What can happen if the Earth continues to spin faster on a sustained basis?
- Difficulty in Timekeeping: The changes brought to the speed of the rotation of the earth by any reason makes timekeeping a difficult job. If the Earth continues to spin faster and days subsequently become shorter, scientists may have to introduce the first ever ‘negative leap second,’ which involves subtraction of a second from clocks.
A negative leap second is a second that is subtracted from our clocks to keep them in sync with the Earth's rotation. It is the opposite of a positive leap second, which is a one-second addition to our clocks. The system of leap seconds was introduced in the early 1970s.
- It involves one-second adjustments to Coordinated Universal Time (UTC), the time standard used to synchronize clocks around the world. Due to the long-term slowing in the planet’s spin, 27 leap seconds have been added to UTC.
- As opposed to leap years, which have an extra day added, a negative leap second would mean clocks skip one second.
Coordinated Universal Time (UTC): Before 1972, this time was called Greenwich Mean Time (GMT) but is now referred to as Coordinated Universal Time or Universal Time Coordinated (UTC). It is a coordinated time scale, maintained by the Bureau International des Poids et Mesures (BIPM).
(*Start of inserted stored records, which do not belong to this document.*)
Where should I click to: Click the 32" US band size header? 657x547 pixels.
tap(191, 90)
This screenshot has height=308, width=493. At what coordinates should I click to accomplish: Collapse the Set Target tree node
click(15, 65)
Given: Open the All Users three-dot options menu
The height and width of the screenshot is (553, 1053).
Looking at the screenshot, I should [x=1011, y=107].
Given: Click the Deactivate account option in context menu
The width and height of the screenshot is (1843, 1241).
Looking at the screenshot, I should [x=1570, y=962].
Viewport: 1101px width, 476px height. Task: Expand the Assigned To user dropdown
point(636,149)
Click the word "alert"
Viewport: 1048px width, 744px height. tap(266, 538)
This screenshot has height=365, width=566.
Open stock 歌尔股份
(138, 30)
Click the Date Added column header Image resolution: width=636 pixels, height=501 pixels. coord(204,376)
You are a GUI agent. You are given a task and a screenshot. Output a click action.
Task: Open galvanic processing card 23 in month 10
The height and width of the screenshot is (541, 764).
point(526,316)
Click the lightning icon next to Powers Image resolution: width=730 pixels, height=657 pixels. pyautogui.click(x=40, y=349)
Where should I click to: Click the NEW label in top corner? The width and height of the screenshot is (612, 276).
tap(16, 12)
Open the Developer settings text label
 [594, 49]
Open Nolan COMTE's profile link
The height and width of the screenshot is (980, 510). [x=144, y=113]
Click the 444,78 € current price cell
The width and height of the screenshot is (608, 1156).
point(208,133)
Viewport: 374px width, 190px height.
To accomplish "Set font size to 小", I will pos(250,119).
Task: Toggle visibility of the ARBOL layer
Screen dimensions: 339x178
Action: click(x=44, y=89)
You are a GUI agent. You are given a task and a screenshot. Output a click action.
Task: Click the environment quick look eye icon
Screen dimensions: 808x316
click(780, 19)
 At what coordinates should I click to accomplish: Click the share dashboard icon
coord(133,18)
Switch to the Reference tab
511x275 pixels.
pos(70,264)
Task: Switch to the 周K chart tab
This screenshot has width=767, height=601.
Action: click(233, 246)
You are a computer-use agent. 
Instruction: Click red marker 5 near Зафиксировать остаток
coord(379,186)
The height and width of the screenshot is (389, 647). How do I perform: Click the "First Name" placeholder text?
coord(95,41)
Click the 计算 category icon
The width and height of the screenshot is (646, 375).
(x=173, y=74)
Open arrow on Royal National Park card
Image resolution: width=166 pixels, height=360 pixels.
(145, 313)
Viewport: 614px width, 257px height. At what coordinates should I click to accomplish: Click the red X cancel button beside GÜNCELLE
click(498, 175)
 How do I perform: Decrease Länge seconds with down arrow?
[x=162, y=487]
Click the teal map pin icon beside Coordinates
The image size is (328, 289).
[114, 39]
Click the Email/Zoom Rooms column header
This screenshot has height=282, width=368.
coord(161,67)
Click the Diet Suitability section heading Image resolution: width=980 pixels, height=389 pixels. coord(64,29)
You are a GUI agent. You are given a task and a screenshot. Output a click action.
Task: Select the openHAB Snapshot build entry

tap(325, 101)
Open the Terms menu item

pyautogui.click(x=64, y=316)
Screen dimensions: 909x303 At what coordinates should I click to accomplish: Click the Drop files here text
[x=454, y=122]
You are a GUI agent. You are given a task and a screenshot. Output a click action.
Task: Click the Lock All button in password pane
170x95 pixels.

It is also known as "Z time" or "Zulu Time"
- The devastating effect on software: Since a negative leap second has never been tested on a large scale, “it could have a devastating effect on the software relying on timers or schedulers”. In the year 2012, the website Reddit was left inaccessible for 30-40 minutes due to the addition of leap second.
Is Earth spinning faster than it used to be?
- The answer is “No”. While the Earth has been completing its rotations faster in recent years, when looked at over a much longer period of time, our planet is actually spinning slower.
- Every century, the Earth takes a few milliseconds longer to complete one rotation — and on average, days are actually getting longer. So, 1.4 billion years ago, a day would have ended in less than 19 hours.
Such oscillations can occur at any time and therefore do not point towards a one-way progression or regression in a period of time.
While there may be a reduction in the length or duration of a day, it is possible that in the future, there could be an increase that can compensate for the same.